Ascend 950 supernodes are the cost-optimal choice. Major Chinese cloud providers (Alibaba, Tencent, Huawei Cloud) all offer V4 inference on Ascend.

# vLLM-Ascend example
export USE_MULTI_BLOCK_POOL=1
export VLLM_ASCEND_ENABLE_FUSED_MC2=1

vllm serve ./deepseek-v4-flash-w8a8 \
  --tensor-parallel-size 8 \
  --quantization w8a8 \
  --max-model-len 1048576

If you’re in the US/EU

Nvidia H200 remains the default inference chip. vLLM with FP8 is the production stack.

vllm serve deepseek-ai/DeepSeek-V4-Flash \
  --tensor-parallel-size 4 \
  --quantization fp8 \
  --max-model-len 1048576 \
  --enable-chunked-prefill

For most US/EU teams: don’t self-host at all. Use OpenRouter or Together AI’s V4 endpoints. They handle the H200 fleet for you.

Performance comparison: real numbers

DeepSeek and Huawei published partial benchmarks on launch. Independent verification is still rolling in, but early numbers suggest:

WorkloadH200 (FP8)Ascend 950 (w8a8)Gap
V4-Flash, 8K context, single-stream220 tok/s185 tok/s+19% H200
V4-Flash, 8K context, batched (50 req/s)50 req/s42 req/s+19% H200
V4-Pro, 32K context, single-stream110 tok/s88 tok/s+25% H200
Long-context (500K), single-stream45 tok/s38 tok/s+18% H200

The H200 advantage is real but not the 2-3× of prior generations. For most production workloads, the gap is engineering-noise level — and the price difference more than makes up for it in China.

What this means for the AI hardware market

A few honest predictions for the rest of 2026:

  1. Nvidia retains the training crown for at least another generation. Multi-node FP8 training on H200/B200 is still dominant.

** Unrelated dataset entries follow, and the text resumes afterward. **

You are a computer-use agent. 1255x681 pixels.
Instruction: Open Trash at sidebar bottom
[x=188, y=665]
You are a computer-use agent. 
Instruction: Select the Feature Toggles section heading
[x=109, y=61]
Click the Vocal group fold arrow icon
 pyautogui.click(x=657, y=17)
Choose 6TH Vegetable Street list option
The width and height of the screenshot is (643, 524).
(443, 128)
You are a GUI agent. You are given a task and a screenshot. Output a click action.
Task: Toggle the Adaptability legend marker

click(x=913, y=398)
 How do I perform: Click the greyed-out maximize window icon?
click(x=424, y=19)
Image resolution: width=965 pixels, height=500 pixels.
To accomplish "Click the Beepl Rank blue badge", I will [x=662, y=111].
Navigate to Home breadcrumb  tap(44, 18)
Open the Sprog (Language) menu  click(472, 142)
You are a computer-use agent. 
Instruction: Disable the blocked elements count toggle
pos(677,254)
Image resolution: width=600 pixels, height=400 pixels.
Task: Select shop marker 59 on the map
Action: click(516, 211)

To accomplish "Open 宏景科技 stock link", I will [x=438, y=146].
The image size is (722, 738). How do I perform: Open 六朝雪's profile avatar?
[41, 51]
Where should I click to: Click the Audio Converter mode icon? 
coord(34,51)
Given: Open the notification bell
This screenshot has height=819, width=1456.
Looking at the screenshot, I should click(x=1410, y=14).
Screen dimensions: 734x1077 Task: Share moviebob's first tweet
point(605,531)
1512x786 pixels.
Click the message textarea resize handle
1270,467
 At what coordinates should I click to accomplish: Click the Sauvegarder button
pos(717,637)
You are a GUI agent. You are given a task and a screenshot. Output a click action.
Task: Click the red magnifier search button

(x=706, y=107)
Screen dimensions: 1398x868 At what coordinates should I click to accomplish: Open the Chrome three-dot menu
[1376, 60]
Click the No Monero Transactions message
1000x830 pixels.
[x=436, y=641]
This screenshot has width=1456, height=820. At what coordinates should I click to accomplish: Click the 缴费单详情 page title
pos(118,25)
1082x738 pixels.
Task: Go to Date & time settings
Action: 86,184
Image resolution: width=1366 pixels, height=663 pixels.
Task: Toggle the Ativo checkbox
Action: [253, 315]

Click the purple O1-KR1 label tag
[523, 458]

  2. Ascend takes inference share in China. By end of Q3 2026, expect Ascend to handle the majority of LLM inference inside China — not because it’s better, but because it’s available, cheap, and now officially supported by frontier models.

  3. Other Chinese chips follow. Cambricon, Biren, Moore Threads — all racing to get DeepSeek V4 inference certified.

  4. US/EU teams care indirectly. You won’t run on Ascend, but the model you serve via OpenRouter or self-host on H200 was made possible by China’s ability to keep training cheaply on Ascend.

Bottom line

The DeepSeek V4 launch isn’t just a model release — it’s a signal that the AI compute monopoly is fragmenting. For the first time, a frontier-tier model ships with first-class non-Nvidia inference support. Whether you serve V4 on H200 in Virginia or Ascend 950 in Shanghai, the result is the same: near-Opus-4.7 quality at one-seventh the price.

For deployment decisions in late April 2026:

  • In China: Ascend 950 supernodes
  • In the US/EU: OpenRouter / Together / Fireworks (H200 fleet under the hood)
  • At scale (>10B tokens/month): Self-hosted H200 cluster

The hardware doesn’t actually matter much for app developers. What matters is that the underlying cost curve just got steeper — in users’ favor.


Last verified: April 25, 2026. Sources: Reuters reporting on Huawei Ascend supernode V4 support, DeepSeek V4 release notes, Hugging Face deepseek-ai/DeepSeek-V4-Pro model card, vLLM-Ascend project documentation, Fortune coverage of DeepSeek-Huawei integration.